[Feature]: Overlap model weight loading and model prefill

vllm-project / vllm

A high-throughput and memory-efficient inference and serving engine for LLMs

https://docs.vllm.ai

Apache License 2.0

29.74k stars 4.49k forks source link

[Feature]: Overlap model weight loading and model prefill #7690

Open candyzone opened 2 months ago

candyzone commented 2 months ago

🚀 The feature, motivation and pitch

For LLM inference, requests per second(QPS) is not constant. It needs launch vllm engine on demand. For elastic instance, it's significance to reduce TTFT(Time to First Token). Hence, it's necessary to overlap model loading and prefill, especially very large model which model loading costs several seconds.

Alternatives

Model cache system for vllm: efficient IO (such as: PCIe, NVLink)
Load model weight by LLM topo order and execute model immediately after parameter is ready

Additional context

No response

youkaichao commented 2 months ago

what do you mean by model weight loading ? during inference, model weights are already in GPU.

candyzone commented 2 months ago

what do you mean by model weight loading ? during inference, model weights are already in GPU.

model weight loading is the model initialization stage (code), the overlap is loading model weight and executing model first time(prefill stage).

The idea is illustrated below.
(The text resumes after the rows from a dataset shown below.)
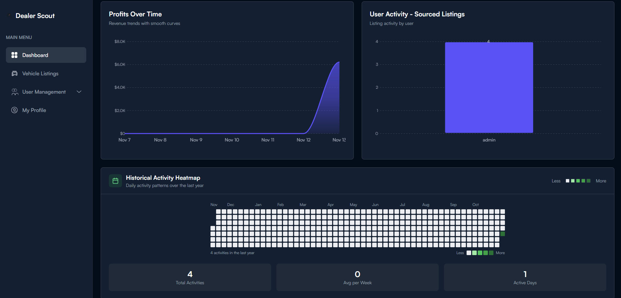Click the Nov 13 label on the profits chart
621x298 pixels.
pos(339,140)
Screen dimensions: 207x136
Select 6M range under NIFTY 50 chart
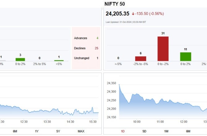(188, 131)
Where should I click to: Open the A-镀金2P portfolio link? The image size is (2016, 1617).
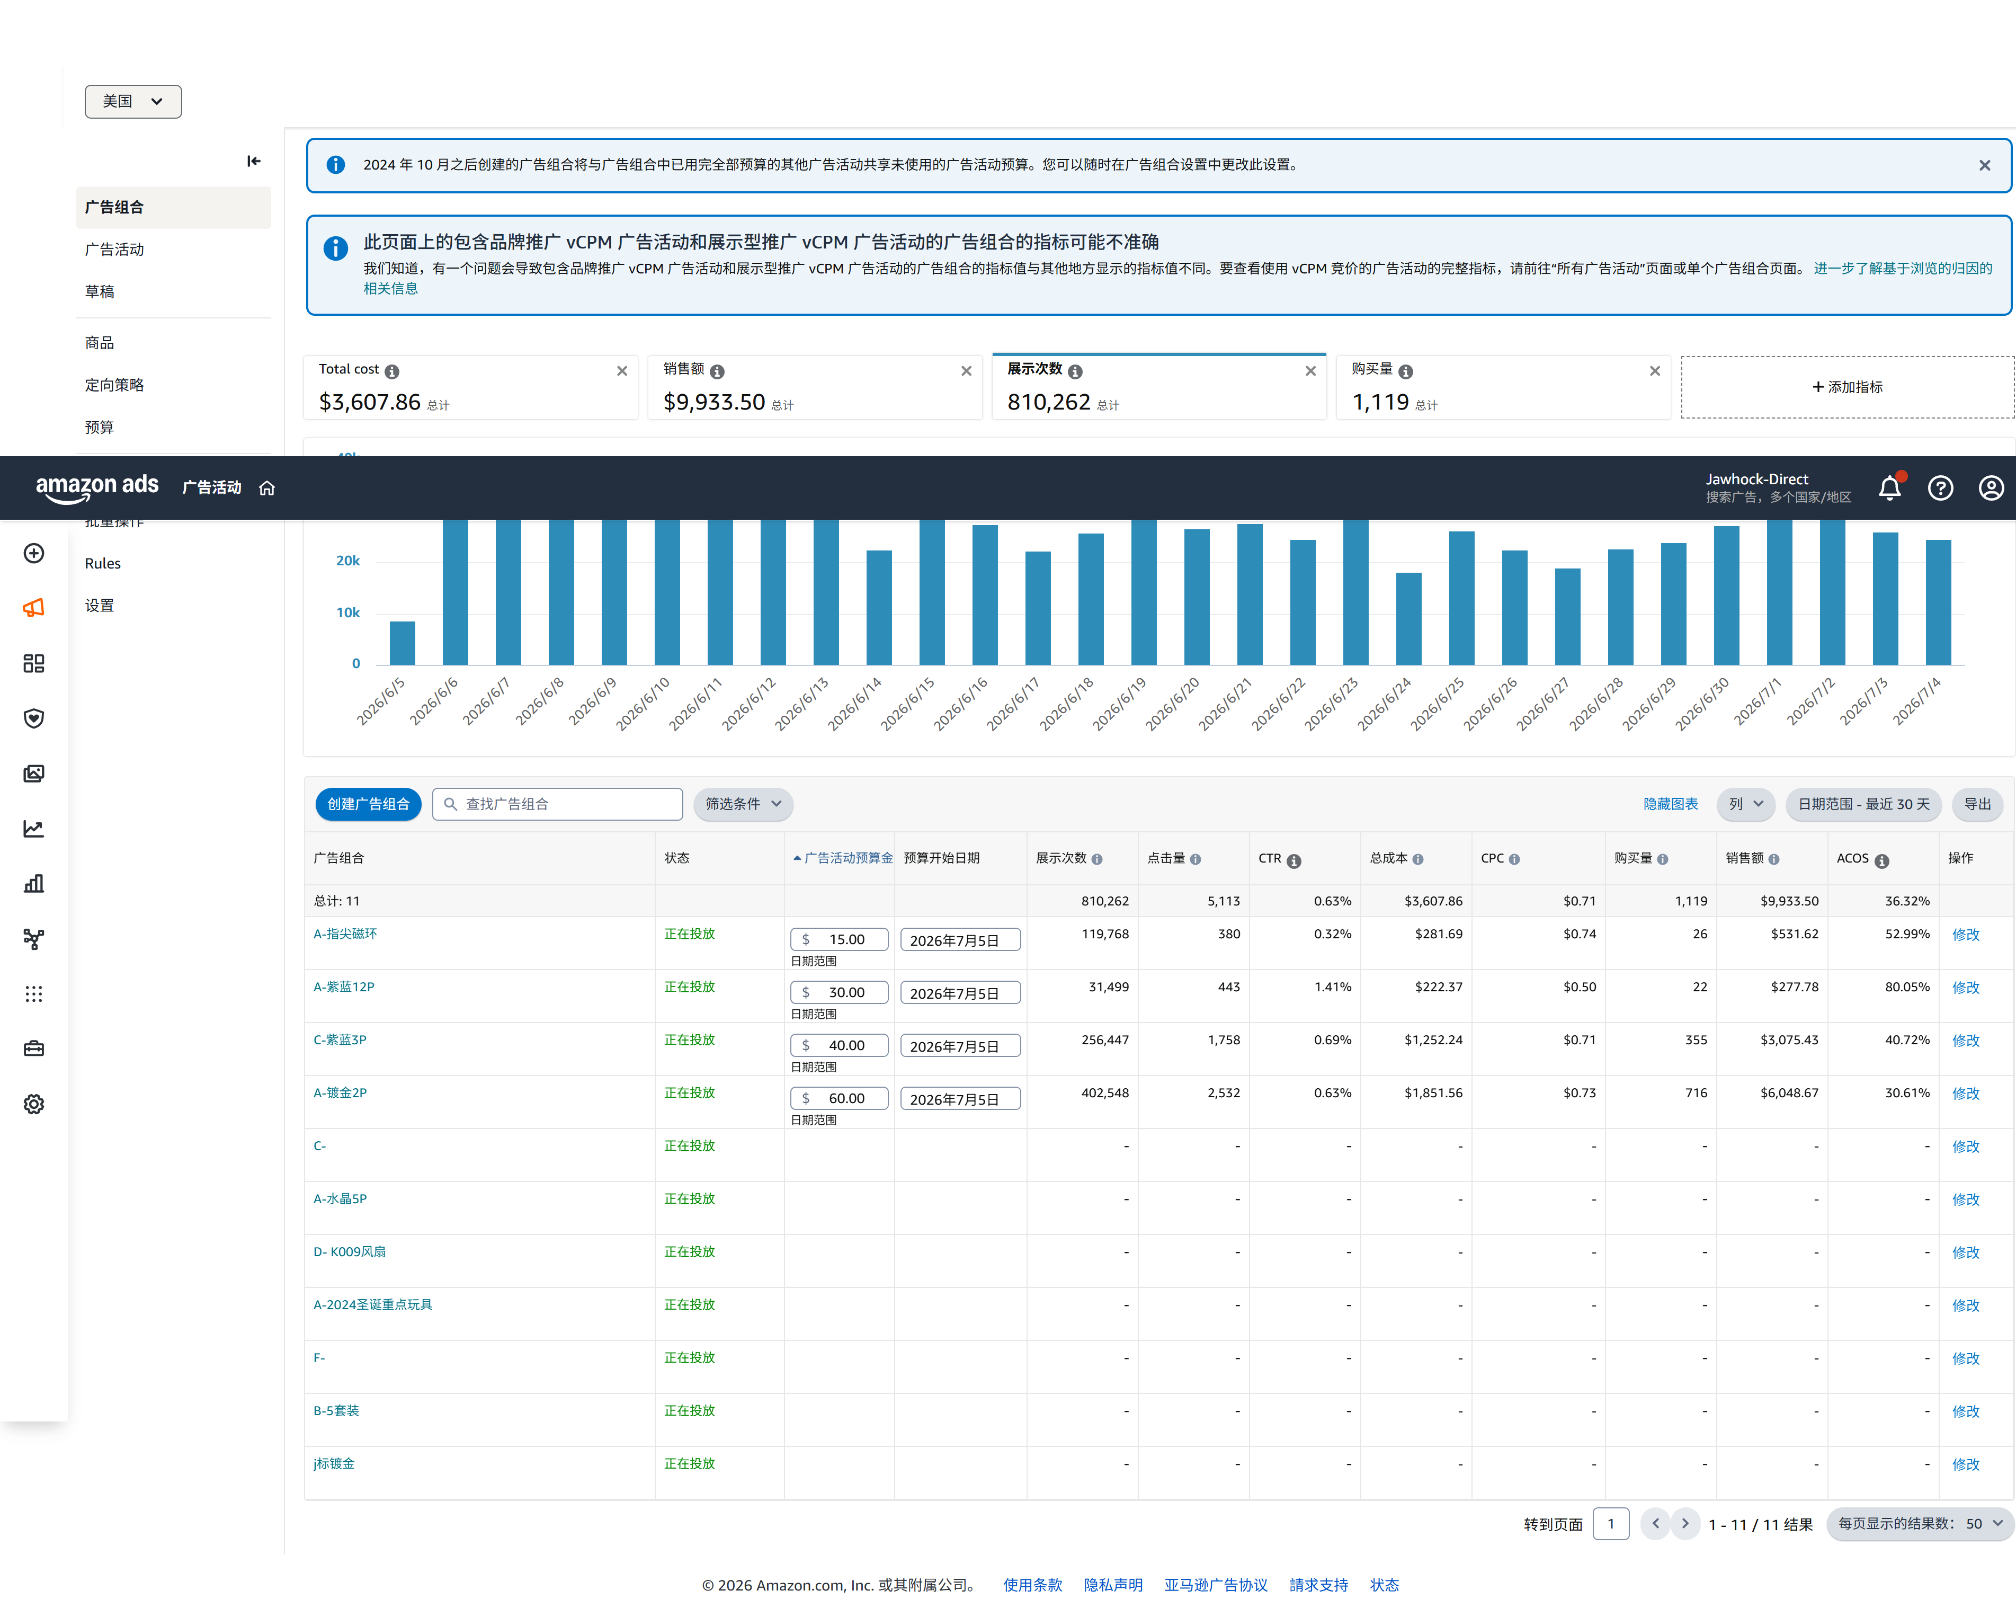coord(339,1091)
LLM fast loading

candyzone commented 2 months ago

@youkaichao what do you think about this idea? It needs some work on vLLM engine to extend model loader.

youkaichao commented 2 months ago

I still don't get it. What do you mean by loading model weight? from where to where?

candyzone commented 2 months ago

I still don't get it. What do you mean by loading model weight? from where to where?

loading model weight is load model Parameter from Disk to GPU. That is a prerequisite for model Inference.

youkaichao commented 2 months ago

we don't store weights/kv cache on disk.

candyzone commented 2 months ago

we don't store weights/kv cache on disk.

at the begining, the model store on disk, first step is reading model(safetensors/pt) to DRAM, then cudaMemcpy to GPU second step is to infer LLM model(prefill / decode stage). I mean the loading model weight is the first step.